Em 30 de outubro, o deputado federal Carlos Bezerra (MDB/MT) protocolou o Projeto de Lei (PL) 5762/2019, que altera a Lei nº 13.709, mais conhecida como Lei Geral de Proteção de Dados (LGPD) para prorrogar sua data da entrada para 15 de agosto de 2022. Para Alexandre Bonatti, diretor de Engenharia de Sistemas da Fortinet, a extensão do prazo é prejudicial para os consumidores brasileiros.

O deputado apresentou o PL em razão de pesquisas que apontam que as empresas ainda não estão preparadas para a LGPD. Já Bonatti acredita que o prazo atual – marcado para 15 de agosto de 2020 – é factível para as empresas se adaptarem. “Cada empresa tem sua realidade, mas é preciso iniciar”, explica.

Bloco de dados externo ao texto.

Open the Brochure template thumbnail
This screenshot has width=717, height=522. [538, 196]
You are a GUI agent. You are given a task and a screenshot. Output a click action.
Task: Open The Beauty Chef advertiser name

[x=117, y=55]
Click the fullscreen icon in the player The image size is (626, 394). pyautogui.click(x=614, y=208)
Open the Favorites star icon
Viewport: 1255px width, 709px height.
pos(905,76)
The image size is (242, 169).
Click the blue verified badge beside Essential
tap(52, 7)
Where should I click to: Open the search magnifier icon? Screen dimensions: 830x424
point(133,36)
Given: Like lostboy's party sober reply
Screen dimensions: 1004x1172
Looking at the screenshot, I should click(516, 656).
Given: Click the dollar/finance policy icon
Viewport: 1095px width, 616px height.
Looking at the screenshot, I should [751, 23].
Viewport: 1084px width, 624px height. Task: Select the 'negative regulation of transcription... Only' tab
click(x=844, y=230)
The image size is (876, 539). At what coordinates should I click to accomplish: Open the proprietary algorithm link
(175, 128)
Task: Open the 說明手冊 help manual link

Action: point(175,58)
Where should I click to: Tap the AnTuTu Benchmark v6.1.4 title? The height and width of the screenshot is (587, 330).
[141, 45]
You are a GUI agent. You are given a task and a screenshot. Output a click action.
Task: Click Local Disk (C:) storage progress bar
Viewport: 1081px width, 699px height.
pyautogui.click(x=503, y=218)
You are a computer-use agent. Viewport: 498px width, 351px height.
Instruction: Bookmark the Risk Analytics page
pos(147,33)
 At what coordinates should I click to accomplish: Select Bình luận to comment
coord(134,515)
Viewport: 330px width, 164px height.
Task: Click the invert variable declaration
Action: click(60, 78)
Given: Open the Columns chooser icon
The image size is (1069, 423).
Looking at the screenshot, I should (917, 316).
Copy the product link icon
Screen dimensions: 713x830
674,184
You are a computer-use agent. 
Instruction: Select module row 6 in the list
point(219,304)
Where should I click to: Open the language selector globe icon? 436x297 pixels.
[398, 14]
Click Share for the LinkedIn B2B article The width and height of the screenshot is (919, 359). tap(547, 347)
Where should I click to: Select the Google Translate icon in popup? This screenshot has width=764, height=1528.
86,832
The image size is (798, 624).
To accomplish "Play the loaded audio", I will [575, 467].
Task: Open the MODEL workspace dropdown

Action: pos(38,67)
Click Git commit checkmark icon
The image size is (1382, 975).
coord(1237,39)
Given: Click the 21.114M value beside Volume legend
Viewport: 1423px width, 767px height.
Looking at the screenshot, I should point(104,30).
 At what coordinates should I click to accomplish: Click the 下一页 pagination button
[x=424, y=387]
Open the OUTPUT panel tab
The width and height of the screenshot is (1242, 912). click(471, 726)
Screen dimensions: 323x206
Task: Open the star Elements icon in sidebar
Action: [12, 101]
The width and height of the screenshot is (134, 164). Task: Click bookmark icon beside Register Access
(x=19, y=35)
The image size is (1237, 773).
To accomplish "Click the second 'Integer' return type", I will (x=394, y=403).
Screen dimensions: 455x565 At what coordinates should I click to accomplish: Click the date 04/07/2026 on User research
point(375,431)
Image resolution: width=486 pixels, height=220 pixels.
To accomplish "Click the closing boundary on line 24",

Segundo ele, a Autoridade Nacional de Proteção de Dados (ANPD), entidade pública que vai ser a responsável pela aplicação da LGPD, não deverá ter caráter punitivo, mas educativo. Dessa forma, as empresas que se esforçam para seguir a legislação não devem ser gravemente punidas em um primeiro momento.

Como a LGPD surgiu baseada na lei de proteção de dados europeia – a GDPR – Bonatti acredita que a ANPD vai seguir a mesma linha. “As empresas que vão ser multadas são aquelas em que seu negócio é baseado estritamente nos dados”, afirma. Em seu primeiro ano de operação, a GDPR causou € 56 milhões em multas, sendo que € 50 milhões foram só para o Google.

Desafios das empresas

Se o prazo para adequação é possível, só o é se as empresas começarem a se planejar agora. De acordo com o executivo da Fortinet, as companhias hoje estão contratando consultorias jurídicas para adequar a parte contratual – a que trata do consentimento dos dados – mas não estão prestando tanta atenção nos processos e tecnologia.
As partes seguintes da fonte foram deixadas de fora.